(WHAT THIS TASK INVOLVES)
From the entries below, copy out all lines holding "preview".

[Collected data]
*****

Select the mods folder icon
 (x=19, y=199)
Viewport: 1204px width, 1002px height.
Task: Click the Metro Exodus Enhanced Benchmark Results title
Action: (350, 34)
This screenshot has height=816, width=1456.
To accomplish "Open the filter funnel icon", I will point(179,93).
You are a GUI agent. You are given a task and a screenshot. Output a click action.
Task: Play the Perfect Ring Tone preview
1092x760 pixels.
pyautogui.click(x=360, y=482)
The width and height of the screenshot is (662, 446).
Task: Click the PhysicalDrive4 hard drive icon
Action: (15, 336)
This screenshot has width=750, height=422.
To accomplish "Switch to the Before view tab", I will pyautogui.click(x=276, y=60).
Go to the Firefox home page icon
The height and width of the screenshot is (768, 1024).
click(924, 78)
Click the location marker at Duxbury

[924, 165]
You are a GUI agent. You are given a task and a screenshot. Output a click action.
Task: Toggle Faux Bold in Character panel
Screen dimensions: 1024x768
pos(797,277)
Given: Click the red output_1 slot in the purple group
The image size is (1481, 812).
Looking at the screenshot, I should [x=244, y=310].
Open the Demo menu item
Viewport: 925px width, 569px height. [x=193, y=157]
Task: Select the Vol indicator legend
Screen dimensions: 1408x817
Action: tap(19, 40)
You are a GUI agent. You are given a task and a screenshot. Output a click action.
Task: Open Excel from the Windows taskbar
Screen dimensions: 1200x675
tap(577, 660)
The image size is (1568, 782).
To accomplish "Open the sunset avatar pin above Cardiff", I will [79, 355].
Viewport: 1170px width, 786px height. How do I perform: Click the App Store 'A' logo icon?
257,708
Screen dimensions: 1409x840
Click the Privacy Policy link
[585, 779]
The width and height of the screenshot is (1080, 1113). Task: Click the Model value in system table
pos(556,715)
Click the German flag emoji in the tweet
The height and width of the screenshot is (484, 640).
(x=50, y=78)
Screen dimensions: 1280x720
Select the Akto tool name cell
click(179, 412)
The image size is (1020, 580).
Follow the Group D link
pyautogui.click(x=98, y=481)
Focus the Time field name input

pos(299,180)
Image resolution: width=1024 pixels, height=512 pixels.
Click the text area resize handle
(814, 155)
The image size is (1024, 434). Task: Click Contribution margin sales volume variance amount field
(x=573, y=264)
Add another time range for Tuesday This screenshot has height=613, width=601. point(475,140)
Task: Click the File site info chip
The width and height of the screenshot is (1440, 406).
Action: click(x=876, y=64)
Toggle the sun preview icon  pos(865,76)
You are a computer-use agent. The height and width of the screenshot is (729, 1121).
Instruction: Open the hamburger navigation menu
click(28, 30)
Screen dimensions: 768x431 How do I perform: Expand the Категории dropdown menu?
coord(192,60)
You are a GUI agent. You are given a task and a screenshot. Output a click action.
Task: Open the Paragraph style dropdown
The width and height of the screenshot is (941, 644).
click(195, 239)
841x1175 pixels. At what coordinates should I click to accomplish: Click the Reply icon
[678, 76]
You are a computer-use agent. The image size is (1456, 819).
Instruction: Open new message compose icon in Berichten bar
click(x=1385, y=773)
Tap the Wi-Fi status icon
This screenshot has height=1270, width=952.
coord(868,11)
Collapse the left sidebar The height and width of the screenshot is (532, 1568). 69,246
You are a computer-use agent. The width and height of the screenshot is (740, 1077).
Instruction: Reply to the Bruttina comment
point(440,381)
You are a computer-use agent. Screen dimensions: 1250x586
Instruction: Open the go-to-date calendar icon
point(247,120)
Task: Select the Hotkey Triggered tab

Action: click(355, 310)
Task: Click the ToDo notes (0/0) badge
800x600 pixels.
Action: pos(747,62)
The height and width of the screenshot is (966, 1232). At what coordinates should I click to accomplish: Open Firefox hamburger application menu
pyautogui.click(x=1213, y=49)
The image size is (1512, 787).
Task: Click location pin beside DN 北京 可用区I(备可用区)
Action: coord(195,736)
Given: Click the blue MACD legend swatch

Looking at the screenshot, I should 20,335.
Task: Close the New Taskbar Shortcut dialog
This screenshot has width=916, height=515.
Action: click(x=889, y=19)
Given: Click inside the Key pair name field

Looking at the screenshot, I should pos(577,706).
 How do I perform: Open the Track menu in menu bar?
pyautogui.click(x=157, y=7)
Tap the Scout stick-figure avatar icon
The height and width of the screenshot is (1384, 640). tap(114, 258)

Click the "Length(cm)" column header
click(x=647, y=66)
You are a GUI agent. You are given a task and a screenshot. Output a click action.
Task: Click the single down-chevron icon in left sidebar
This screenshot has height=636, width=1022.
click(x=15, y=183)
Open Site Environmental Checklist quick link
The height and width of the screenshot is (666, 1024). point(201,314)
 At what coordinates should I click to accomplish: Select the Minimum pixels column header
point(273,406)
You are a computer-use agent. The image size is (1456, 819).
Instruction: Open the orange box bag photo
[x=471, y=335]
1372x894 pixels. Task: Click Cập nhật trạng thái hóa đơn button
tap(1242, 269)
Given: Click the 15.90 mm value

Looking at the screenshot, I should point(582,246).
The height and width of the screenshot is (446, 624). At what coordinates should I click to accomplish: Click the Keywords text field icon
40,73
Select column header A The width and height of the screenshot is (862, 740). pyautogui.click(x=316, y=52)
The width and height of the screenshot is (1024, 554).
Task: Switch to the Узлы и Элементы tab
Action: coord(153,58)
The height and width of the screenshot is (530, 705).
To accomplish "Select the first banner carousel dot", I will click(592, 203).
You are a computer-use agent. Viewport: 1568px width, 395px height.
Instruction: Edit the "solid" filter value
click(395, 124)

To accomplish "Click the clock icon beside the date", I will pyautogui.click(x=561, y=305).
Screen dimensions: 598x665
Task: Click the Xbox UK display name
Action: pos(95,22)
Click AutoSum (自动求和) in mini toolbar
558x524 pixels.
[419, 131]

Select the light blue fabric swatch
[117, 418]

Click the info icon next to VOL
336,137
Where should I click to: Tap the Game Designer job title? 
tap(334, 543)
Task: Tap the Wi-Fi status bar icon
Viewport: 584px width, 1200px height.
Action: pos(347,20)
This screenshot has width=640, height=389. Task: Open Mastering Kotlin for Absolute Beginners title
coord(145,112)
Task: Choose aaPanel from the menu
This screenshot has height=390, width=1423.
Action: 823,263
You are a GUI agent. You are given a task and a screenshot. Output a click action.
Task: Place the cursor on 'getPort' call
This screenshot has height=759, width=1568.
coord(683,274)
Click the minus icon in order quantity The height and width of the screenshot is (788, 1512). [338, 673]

*****

(RESPONSE BELOW)
Task: Play the Perfect Ring Tone preview
Toggle the sun preview icon  pos(865,76)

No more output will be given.